Gather all lines with "accomplish" from the records.

Records for the exercise Block Start

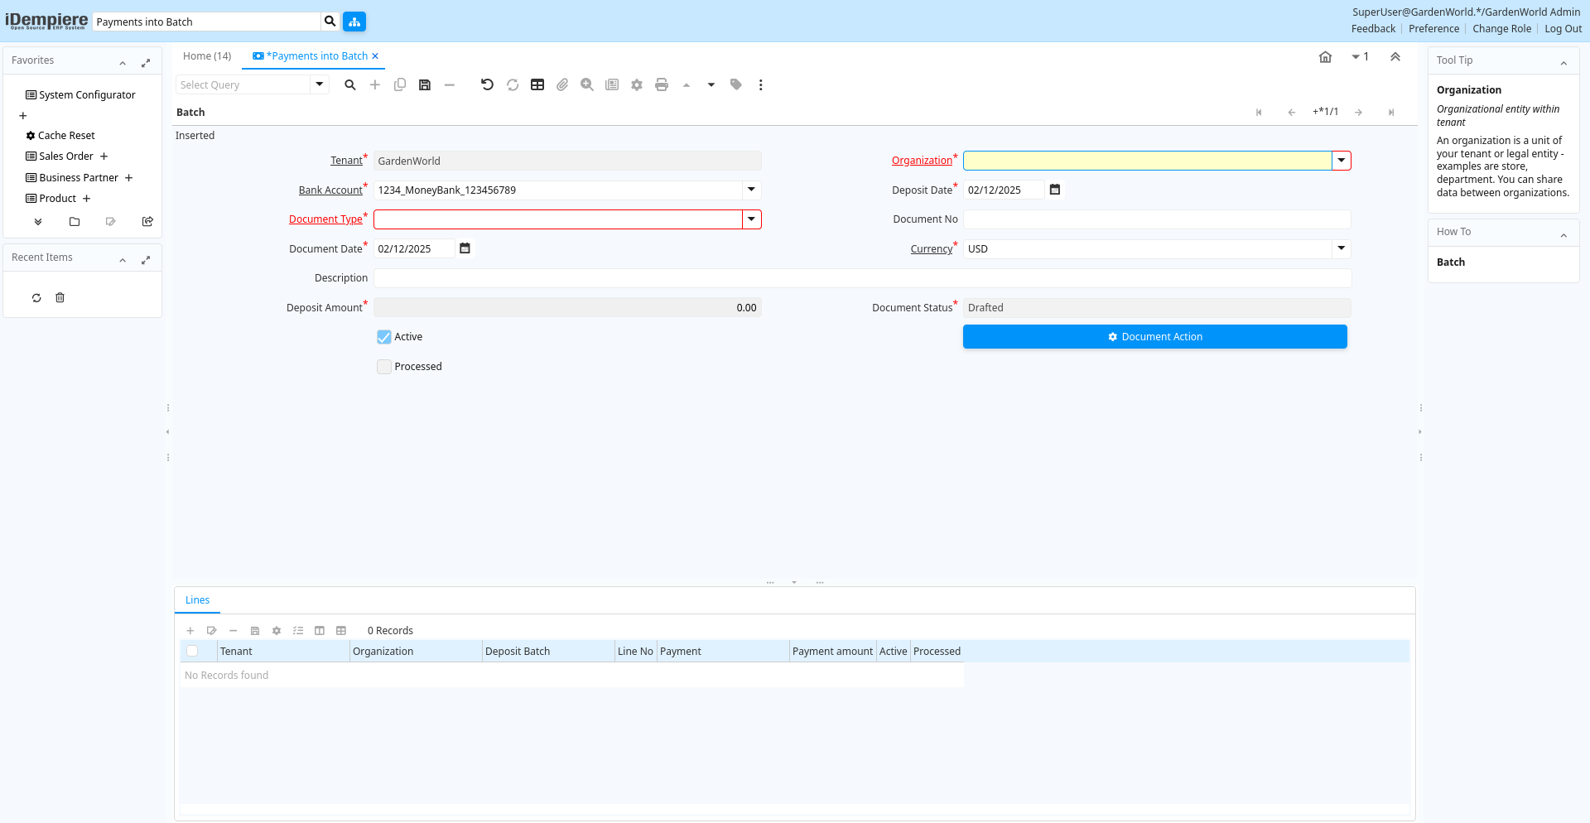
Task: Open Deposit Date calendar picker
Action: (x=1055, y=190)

Records for the exercise Block End
Records for the exercise Block Start

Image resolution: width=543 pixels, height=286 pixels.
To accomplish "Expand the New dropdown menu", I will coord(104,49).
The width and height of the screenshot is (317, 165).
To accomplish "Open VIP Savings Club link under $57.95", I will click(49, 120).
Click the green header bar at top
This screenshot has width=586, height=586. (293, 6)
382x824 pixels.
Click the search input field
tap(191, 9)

Records for the exercise Block End
Records for the exercise Block Start

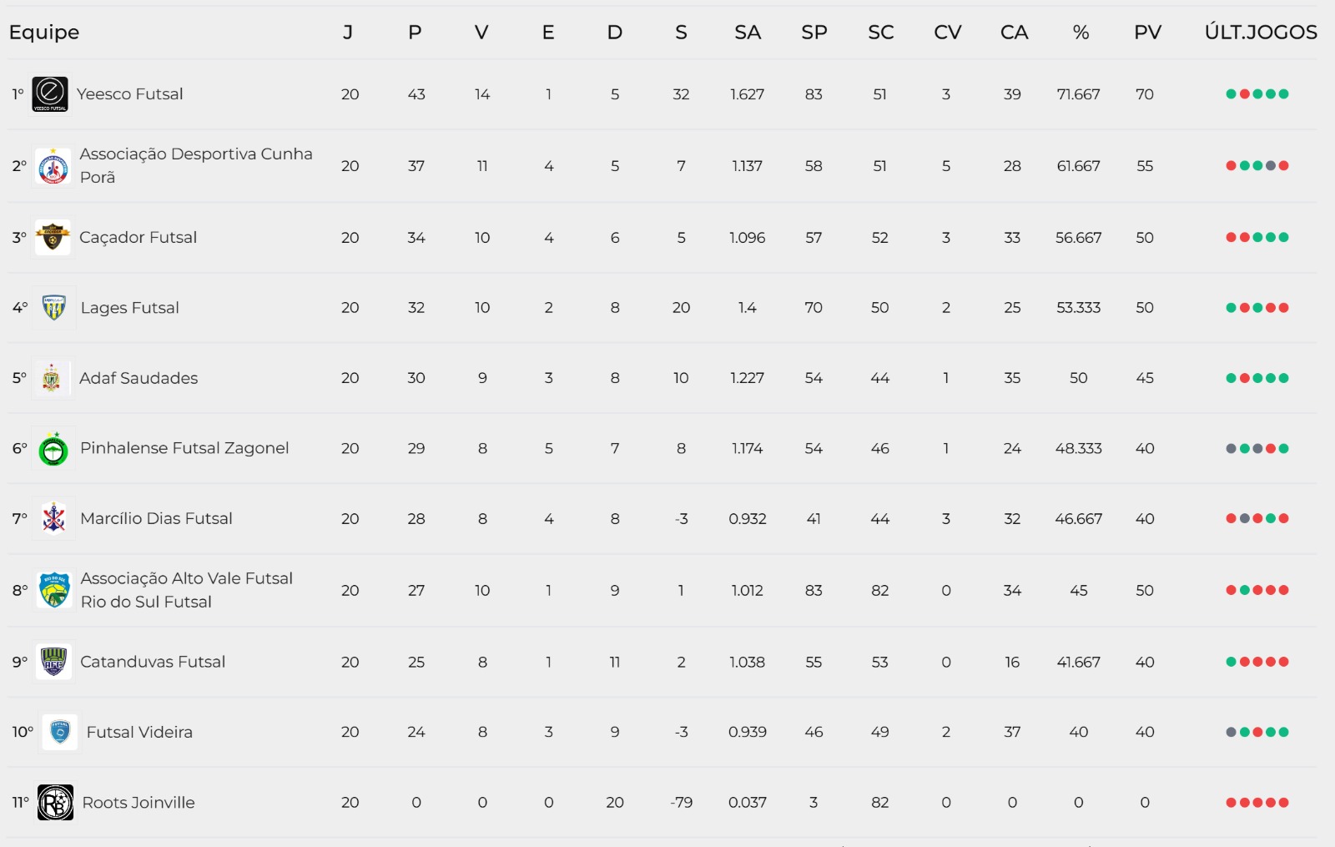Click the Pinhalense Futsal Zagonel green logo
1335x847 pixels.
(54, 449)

Records for the exercise Block End

Solution below
To accomplish "Expand the New dropdown menu", I will coord(104,49).
To accomplish "Open VIP Savings Club link under $57.95", I will click(49, 120).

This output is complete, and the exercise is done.